Hobbs’s Housecall Providers, in Oregon, reported that it achieved 32 percent savings in its first year in the project and 26 percent the second year. The nonprofit earned $2.3 million for those savings. “Before Independence at Home, we were able to stay in the black,” Hobbs said, “but barely.” In 2015, it made about 11,000 home visits serving 1,450 patients.
Physicians who make house calls say Medicaid, which also serves a disabled population, could increase savings by encouraging more primary care home visits. House calls by doctors and nurses already may be saving Medicaid money by keeping beneficiaries out of nursing homes, which are paid for by Medicaid, rather than Medicare.
“The longer you can keep people out of nursing homes, the more money you are saving,” said Dr. Bruce Kinosian, an associate professor at the University of Pennsylvania’s School of Medicine who works in the school’s in-home primary care program, which does about 3,000 home visits a year for a patient population of 210.
Doctors who make house calls say the home visits provide them with insights that can improve their medical care for their patients.
“I can see their home environment,” said Dr. Eric De Jonge, director of geriatrics at MedStar Washington Hospital Center, in Washington, D.C., and president-elect of the American Academy of Home Care Medicine. “Are they safe in their homes, what kind of food are they eating? You can see their medication bottles, which they often don’t bring into the office.”

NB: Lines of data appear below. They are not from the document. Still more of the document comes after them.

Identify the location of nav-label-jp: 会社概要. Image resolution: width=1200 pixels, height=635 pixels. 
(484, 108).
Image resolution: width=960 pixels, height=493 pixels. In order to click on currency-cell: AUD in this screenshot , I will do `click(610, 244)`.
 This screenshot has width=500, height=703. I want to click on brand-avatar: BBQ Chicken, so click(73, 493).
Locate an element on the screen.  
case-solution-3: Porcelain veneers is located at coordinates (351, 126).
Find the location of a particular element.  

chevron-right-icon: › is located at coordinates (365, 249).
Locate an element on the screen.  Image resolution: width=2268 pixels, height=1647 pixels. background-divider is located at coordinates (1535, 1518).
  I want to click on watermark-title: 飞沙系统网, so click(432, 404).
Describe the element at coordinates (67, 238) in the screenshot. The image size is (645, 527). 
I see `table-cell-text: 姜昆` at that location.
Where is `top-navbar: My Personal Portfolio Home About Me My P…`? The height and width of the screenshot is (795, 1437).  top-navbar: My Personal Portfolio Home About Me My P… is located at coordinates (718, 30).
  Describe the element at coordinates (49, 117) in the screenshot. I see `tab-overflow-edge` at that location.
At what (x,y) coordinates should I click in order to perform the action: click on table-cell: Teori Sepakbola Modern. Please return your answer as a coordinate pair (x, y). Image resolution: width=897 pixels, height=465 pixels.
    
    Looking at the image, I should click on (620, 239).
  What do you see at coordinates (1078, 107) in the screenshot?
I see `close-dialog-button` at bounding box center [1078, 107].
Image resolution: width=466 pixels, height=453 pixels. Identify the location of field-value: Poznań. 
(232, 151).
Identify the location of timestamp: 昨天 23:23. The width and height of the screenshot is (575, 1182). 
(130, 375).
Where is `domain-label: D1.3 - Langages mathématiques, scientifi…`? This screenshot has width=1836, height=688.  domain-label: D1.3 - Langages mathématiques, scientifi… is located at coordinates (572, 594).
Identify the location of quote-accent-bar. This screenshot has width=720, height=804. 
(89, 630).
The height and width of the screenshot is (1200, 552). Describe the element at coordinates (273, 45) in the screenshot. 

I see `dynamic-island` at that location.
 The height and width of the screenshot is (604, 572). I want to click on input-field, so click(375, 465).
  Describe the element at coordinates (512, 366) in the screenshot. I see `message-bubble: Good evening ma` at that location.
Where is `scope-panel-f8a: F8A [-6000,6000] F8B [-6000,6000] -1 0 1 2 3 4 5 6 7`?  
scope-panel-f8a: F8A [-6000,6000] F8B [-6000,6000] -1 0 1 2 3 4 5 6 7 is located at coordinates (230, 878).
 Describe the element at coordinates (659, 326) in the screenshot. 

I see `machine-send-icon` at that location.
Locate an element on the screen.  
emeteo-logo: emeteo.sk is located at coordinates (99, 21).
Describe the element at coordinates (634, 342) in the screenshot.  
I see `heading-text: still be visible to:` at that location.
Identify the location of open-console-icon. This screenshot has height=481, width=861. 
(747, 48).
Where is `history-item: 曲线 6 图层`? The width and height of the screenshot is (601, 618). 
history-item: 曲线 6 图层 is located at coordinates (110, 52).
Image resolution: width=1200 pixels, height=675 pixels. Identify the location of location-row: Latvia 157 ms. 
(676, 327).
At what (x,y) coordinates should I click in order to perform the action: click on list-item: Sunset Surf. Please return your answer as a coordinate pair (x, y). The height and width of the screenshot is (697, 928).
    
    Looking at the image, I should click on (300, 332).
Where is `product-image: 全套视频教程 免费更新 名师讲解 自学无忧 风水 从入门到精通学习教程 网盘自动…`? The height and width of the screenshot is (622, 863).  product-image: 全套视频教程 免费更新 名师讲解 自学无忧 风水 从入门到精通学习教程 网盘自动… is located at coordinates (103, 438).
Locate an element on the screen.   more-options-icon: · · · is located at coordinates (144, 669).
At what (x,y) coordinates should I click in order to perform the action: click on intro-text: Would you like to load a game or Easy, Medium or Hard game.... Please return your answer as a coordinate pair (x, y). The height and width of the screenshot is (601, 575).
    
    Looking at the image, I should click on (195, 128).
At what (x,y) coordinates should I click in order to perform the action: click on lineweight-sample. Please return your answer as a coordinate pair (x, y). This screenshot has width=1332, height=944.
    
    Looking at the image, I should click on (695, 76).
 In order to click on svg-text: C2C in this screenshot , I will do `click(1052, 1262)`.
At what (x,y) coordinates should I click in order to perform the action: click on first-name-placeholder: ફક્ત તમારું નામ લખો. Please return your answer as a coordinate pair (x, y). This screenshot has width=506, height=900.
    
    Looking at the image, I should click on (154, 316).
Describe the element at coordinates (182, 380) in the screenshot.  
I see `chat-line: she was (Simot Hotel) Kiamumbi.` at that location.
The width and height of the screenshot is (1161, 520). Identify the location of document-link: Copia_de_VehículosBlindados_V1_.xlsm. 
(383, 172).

For patients, the advantages are plain. Elizabeth Crane, a 92-year-old great-grandmother with multiple health problems, including asthma, severe allergies and a bad heart, lives alone in a Portland, Oregon, apartment and says she used to suffer through repeated hospitalizations because getting to her doctor was simply too arduous.
But since enrolling in Housecall Providers about two years ago, she’s only had to visit the hospital once. The day she spoke by phone, a nurse practitioner had just left, and two days earlier, her doctor had stopped by. “I don’t know what I’d do without her,” Crane said.
For Joshua Bowler, a 41-year-old who was paralyzed in both arms and both legs after falling from a roof 11 years ago, Cornwell’s visits to his home in Glen Ellyn, Illinois, represent far more than convenience. Transporting the inert, 180-pound man, who is on a ventilator that connects to a tube in a hole in the front of his neck, is enormously difficult for his parents, Tom and Trudy. It’s also perilous.
“He has a very compromised immune system,” said Tom Bowler. “Any time he goes to a hospital, there’s the risk he’s going to get an infection or worsen one he’s already developed.”